After finishing a fast writer that balances the use of C and scheme in such a way so that you do not need to spend a long time in C, and all custom hooks are on the scheme level meaning a much more customizable and hackable reader as well as performant.

Why not everything in scheme. Well C code can be dramatically faster even if we jit and do some assembly magic's still taking advantage of SIMD instructions we do not have much yet to play with. So in this project we make hefty use of this. For example if we want to write latin1 to utf8 we know that in most cases all letters are ascii with some instances of text with a few special symbols outside the ascii set. And there are some texts that all letters are outside. Anyhow if we have ascii text we can read in 16 bytes and in one instruction check if all are ascii, if not go to a special loop and spend time there until it looks like you are back to ascii text. Basically this. The tricky thing is to handle alignment and end of stream (or shorter strings) also trying to be smart to get some speed increase. Anyhow with this we can write more than 2G ascii characters / s which is kind of cool.

Tonn's of similar optimizations makes this write tool speedy as hell. For example a great amount of effort was put into writing real numbers in not just decimal form, but also in hex octal and binary representations similar to what you get from number->string.  The end result is more than 20M of reals that can be printed. Efforts have also been made to write out lists and vectors very fast if they contain mostly atoms. For more deep tree like structures with just a small number of leafs at each node the writer is just on par with guile's internal writer written entirely in C. Now we have the advanced features in scheme and mostly the atoms are C - ified (like numbers). What's still missing are some code to handle bigints for which we make use of the number->string function.

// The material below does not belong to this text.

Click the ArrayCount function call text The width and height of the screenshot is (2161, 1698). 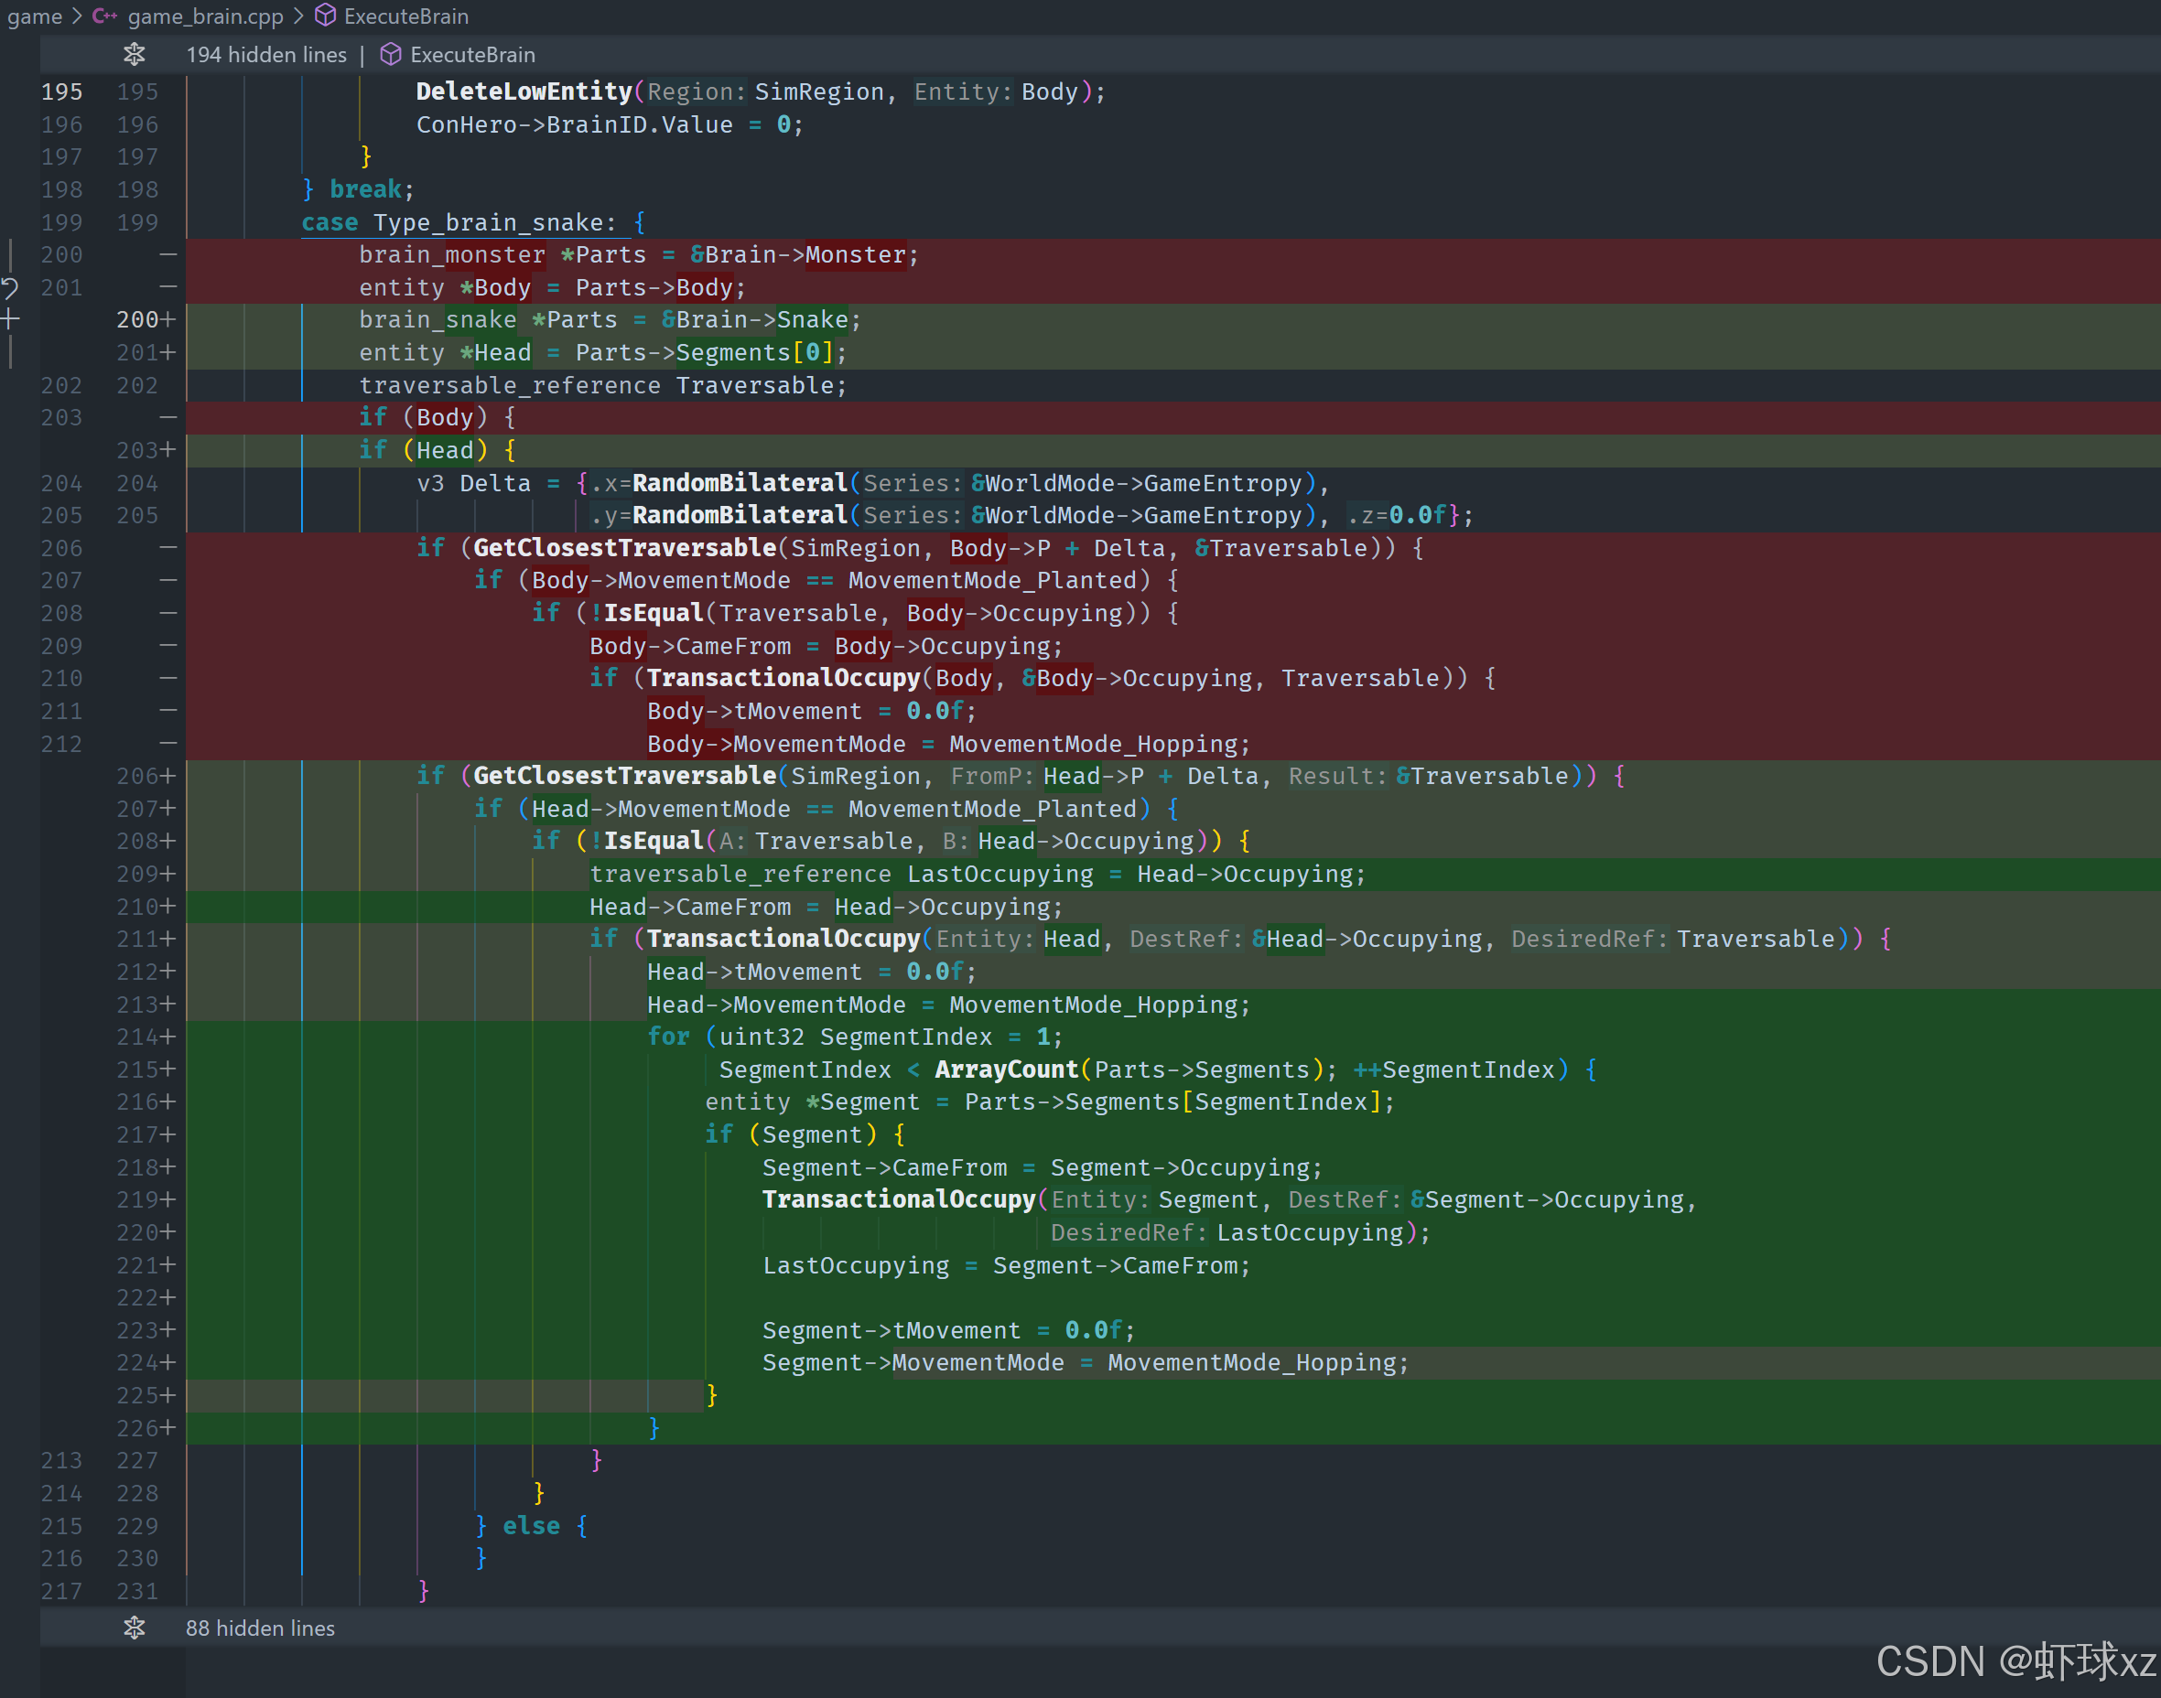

Guile's internal writer does not handle floats well, it just converts the float to double and then prints out using the double printer. Now in this write tool we
put effort into writing out proper presentations of floats meaning that 1.2 will not be written as 1.200003734676  which leads to ugly imprecise and inefficient management of float's. 

Over to the reader. Reading reals in decimal form is 3X faster than guile's string->number function and reading a bytevector of reals is 5X faster (because guile has a high dispatch overhead). But we added a flag to the writer so that we can specify that all numbers will be printed in hex form, also doubles and floats. ANd now the reader can read in those values and do that so that a bytevector of such coding is 50X faster than guile's vanilla reader. And not only this, we do not lose precision by writing and reading numbers. Now this is of limited use, as a binary representation is  usually a better alternative, but still, if you just want to dump a data structure, you get quite an improvement. 

Code is at:
https://gitlab.com/tampe/guile-persist/-/tree/master/ice-9
https://gitlab.com/tampe/guile-persist/-/tree/master/src/write

I'm wondering if I should make a C library for other projects to take advantage of this work.

Happy hacking